Estudio su rostro. Ya no está tan tenso como antes y una pequeña sonrisa asoma a sus labios. En realidad, lo que dice suena convincente. Y coherente, que es lo más necesario. De modo que asiento.
—Entonces ¿es mejor que no le conteste a nada? ¿Ni siquiera un «Estoy bien, gracias»?
—Eso llevaría a una conversación más larga. Y podría desembocar en caminos que, ahora, no son los aconsejables.
—Pero ¿y si se enfada? —Que también es lo más probable.
—Puedes decirle precisamente lo que hemos convenido, que necesitas un tiempo para reflexionar. —Emma ensancha la sonrisa, con la cara ladeada.
Salgo de la consulta con más dolor de cabeza del que tenía antes de entrar. Ahora ya no solo me preocupa el trabajo, sino también Adrián. No le había contestado estos días, pero pensaba hacerlo cuando me recuperara. Es más, me apetecía escribirle esta noche, y saber cómo se encuentra y por dónde anda.
Sin embargo, no lo hago. Me ciño a los consejos de Emma. En el fondo, hasta ahora no me ha ido tan mal.
A la segunda semana de ausencia del jefe, mi vida va de mal en peor. Por las noches me despierto con taquicardia y sudores imaginando lo que me dirá y lo que sucederá. En el despacho todo sigue igual, si no tenemos en cuenta que los primeros días los compañeros me dirigían miradas extrañas. O quizá era yo quien veía visiones. No estoy segura. Lo que sí sé es que Sandra ya no habla tanto conmigo como antes, y me pregunto si el cabrón de Marcos les ha contado lo que ocurrió entre nosotros y ahora todos me ven como una pelandusca.
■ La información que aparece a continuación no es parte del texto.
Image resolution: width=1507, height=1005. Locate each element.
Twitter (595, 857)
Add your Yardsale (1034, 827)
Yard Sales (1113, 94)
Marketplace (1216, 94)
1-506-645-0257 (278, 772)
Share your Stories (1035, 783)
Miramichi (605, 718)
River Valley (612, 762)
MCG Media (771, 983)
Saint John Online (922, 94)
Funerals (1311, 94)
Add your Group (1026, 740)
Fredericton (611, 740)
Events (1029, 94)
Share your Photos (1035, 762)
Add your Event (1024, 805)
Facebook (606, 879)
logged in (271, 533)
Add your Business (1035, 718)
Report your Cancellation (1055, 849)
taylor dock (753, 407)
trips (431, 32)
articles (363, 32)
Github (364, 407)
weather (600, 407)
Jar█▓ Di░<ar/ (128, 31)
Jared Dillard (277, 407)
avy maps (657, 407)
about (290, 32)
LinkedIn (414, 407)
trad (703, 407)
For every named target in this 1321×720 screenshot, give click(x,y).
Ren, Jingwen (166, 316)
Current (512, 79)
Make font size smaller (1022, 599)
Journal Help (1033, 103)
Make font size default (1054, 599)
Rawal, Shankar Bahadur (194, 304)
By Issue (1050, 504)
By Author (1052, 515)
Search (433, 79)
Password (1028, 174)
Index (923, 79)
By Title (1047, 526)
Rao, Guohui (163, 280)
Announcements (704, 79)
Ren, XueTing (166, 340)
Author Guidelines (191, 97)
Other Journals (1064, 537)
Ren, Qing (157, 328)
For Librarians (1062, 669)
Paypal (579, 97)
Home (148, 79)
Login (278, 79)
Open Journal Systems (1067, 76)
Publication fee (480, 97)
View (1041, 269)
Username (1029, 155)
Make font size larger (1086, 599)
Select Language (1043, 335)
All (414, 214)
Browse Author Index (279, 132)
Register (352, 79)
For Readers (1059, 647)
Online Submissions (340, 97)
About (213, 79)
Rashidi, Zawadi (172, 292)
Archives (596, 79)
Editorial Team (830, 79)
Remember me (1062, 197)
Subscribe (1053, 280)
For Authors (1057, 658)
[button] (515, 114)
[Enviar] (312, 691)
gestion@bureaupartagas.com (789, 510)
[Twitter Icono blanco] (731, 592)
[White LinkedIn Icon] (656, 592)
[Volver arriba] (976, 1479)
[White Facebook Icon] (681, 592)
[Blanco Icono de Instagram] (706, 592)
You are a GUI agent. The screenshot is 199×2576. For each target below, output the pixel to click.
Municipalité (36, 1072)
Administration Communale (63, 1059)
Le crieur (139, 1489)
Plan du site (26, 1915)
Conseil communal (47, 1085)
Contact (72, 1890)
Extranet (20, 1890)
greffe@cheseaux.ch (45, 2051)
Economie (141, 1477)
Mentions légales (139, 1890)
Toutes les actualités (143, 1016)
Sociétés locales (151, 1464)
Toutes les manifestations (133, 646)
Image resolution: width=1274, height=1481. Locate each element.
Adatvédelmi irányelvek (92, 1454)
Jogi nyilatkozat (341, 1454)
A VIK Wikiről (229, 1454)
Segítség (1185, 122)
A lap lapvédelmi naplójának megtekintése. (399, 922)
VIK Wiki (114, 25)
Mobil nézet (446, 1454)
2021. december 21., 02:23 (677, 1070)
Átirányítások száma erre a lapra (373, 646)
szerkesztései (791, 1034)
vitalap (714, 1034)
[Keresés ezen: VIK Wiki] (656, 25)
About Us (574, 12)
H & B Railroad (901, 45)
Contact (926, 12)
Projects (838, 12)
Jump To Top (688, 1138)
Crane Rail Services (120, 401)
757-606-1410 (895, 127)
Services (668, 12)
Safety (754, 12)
Y Marcos… En fin, Marcos me rehúye. Tampoco es que me apetezca mantener ningún contacto con él. En una ocasión coincidimos en el ascensor y me entraron unas ganas horribles de gritarle, de tirarle del pelo, de mancharle con el café ese traje tan caro que llevaba. Me contuve, por supuesto. Solo faltaba. Hice mis ejercicios de respiración. En un momento dado él carraspeó, como si fuera a decirme algo, pero al final no lo hizo y lo maldije por dentro. Ni una disculpa. Nada. No es que vaya a perdonarlo, pero… ¿se puede ser más cabrón?
Con Emma practico la posible conversación que mantendré con mi jefe. La mayoría de los días acabo deshecha en lágrimas confesando todos mis errores en la vida y ella siempre me observa con ojos reprochadores.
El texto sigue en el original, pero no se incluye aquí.